Darden Cuts Guidance Amid Higher Taxes and Gas Prices

OLIVEGARDEN/ILLNESS

Darden (NYSE:DRI) dampened third-quarter and full-year expectations on Friday citing higher gas prices and payroll taxes are weighing on customers.

The Olive Garden and Red Lobster parent lowered its guidance for the current period to per-share earnings of $1.00 to $1.02, below Wall Street’s view of $1.13.

Darden also anticipates that U.S. same-restaurant sales for Olive Garden, Red Lobster and LongHorn Steakhouse will decline approximately 4.5% due to more severe winter weather this year. Same-restaurant sales are expected to be down 7% at Red Lobster, down 4% at Olive Garden and down 1.5% at LongHorn Steakhouse.
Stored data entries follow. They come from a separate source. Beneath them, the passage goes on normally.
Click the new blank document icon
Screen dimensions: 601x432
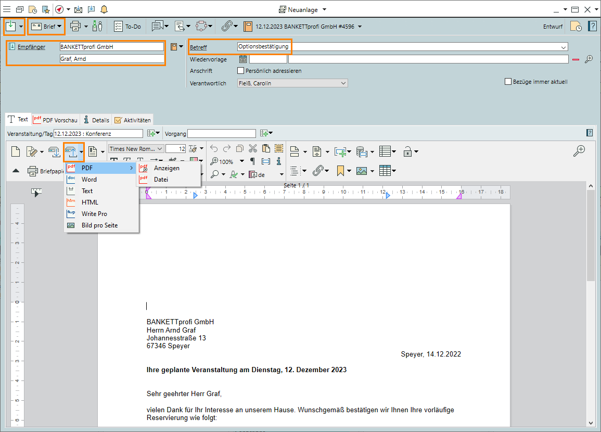coord(16,151)
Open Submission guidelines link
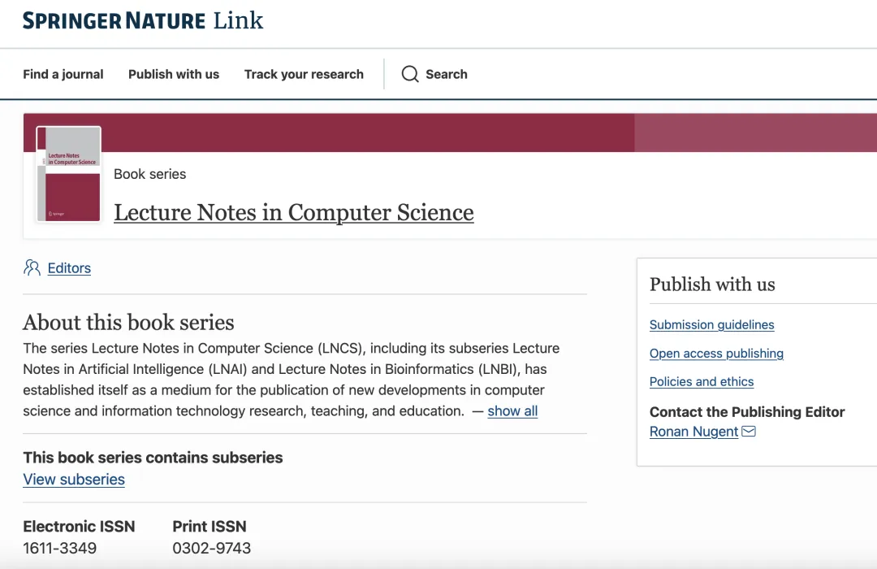 tap(711, 325)
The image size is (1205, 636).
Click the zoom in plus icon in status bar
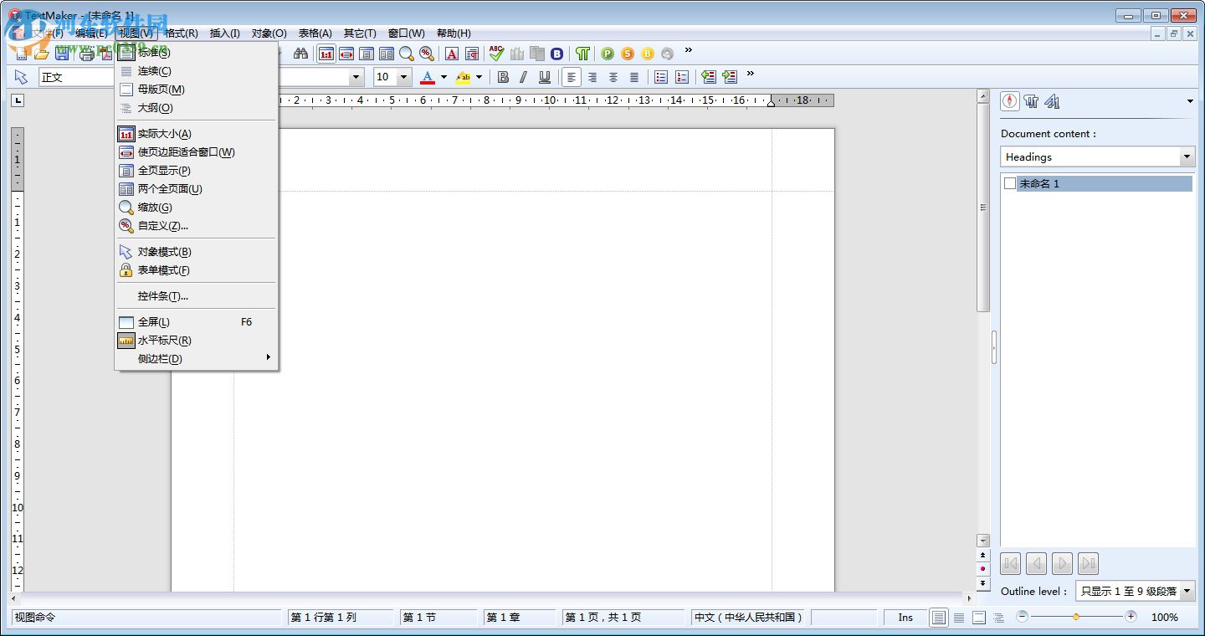click(1131, 617)
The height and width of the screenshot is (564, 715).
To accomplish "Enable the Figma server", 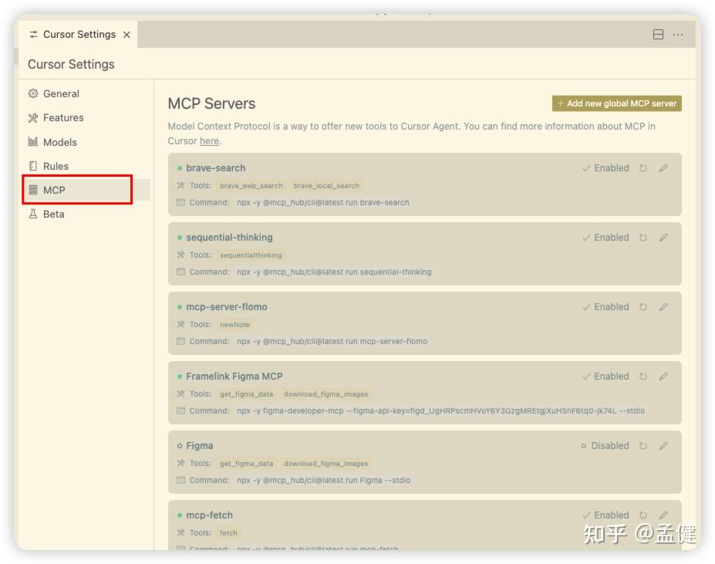I will pos(605,445).
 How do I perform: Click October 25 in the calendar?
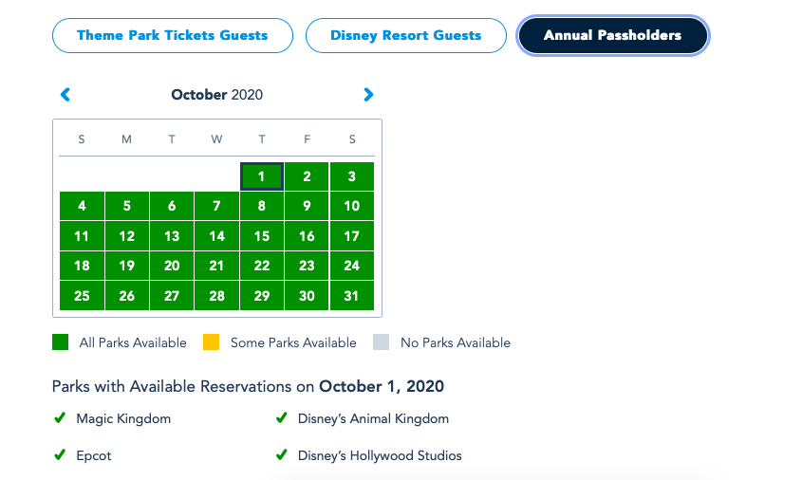[82, 295]
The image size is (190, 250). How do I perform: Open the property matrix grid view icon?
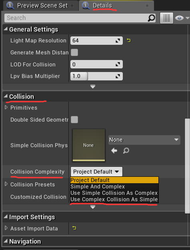pyautogui.click(x=166, y=18)
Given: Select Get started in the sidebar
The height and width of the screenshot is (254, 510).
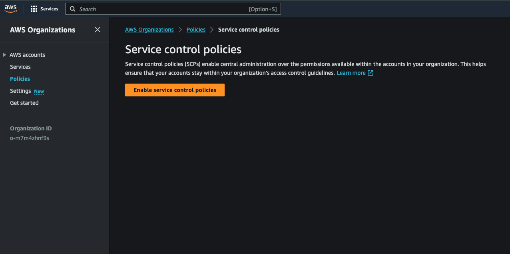Looking at the screenshot, I should (24, 103).
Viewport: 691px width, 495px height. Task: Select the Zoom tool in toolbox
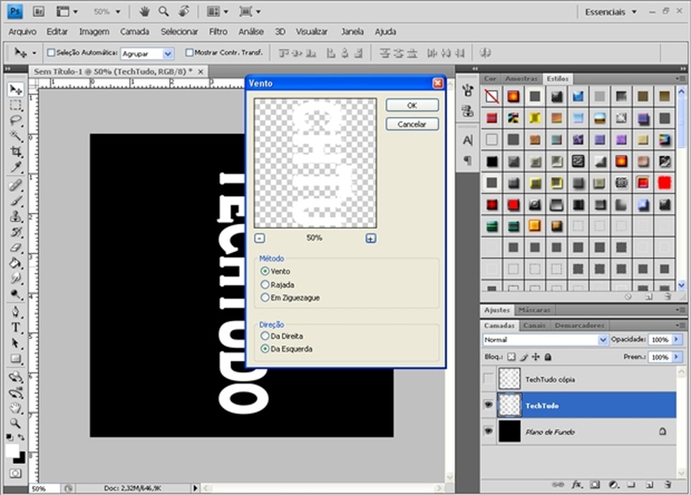click(15, 423)
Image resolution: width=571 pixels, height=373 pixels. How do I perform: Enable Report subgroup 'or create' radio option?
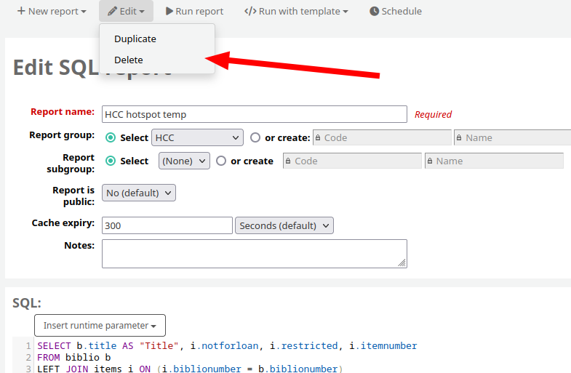coord(221,161)
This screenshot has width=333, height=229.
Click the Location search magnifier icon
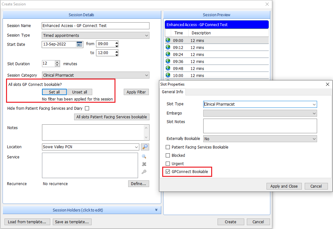(145, 147)
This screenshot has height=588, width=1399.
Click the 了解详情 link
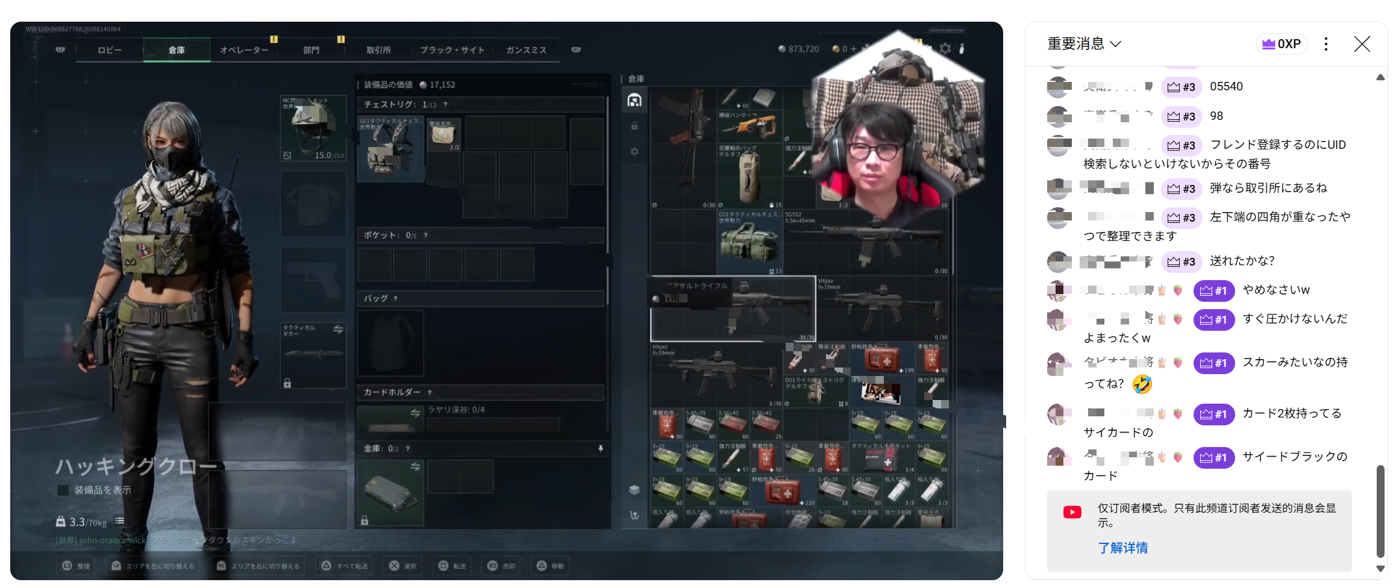1122,548
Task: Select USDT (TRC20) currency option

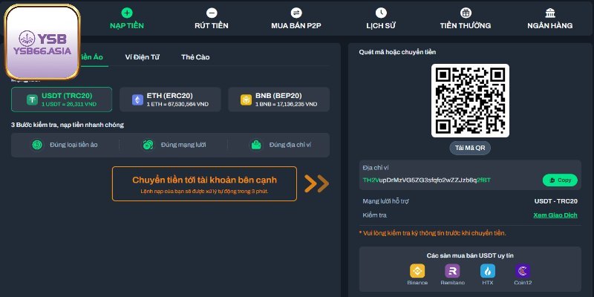Action: tap(62, 99)
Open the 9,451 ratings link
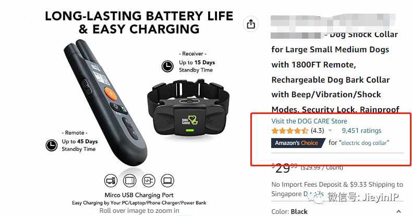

Darden is scheduled to report third-quarter results on March 22.

“Our priority is reestablishing same-restaurant traffic momentum at our three largest brands,” Clarence Otis, CEO of Darden, said in a statement. “And while results midway through the third quarter were encouraging, there were difficult macro-economic headwinds during the last month of the quarter.”

Otis added that the company has made changes to “be more responsive to the financial realities of our guests by enhancing affordability on our everyday menus and our promotional offerings.”

For fiscal 2013, Darden projected sales growth of 6% to 7% and per-share earnings from continuing operations of $3.06 to $3.22, down from its previous estimate of $3.29 to $3.49 on sales growth of 7.5% to 8.5%.

The company reported in December a narrower second-quarter profit as same-restaurant sales dropped at its three major chains.

Shares of Darden were up 76 cents to $45.50 a share shortly after Friday’s opening bell.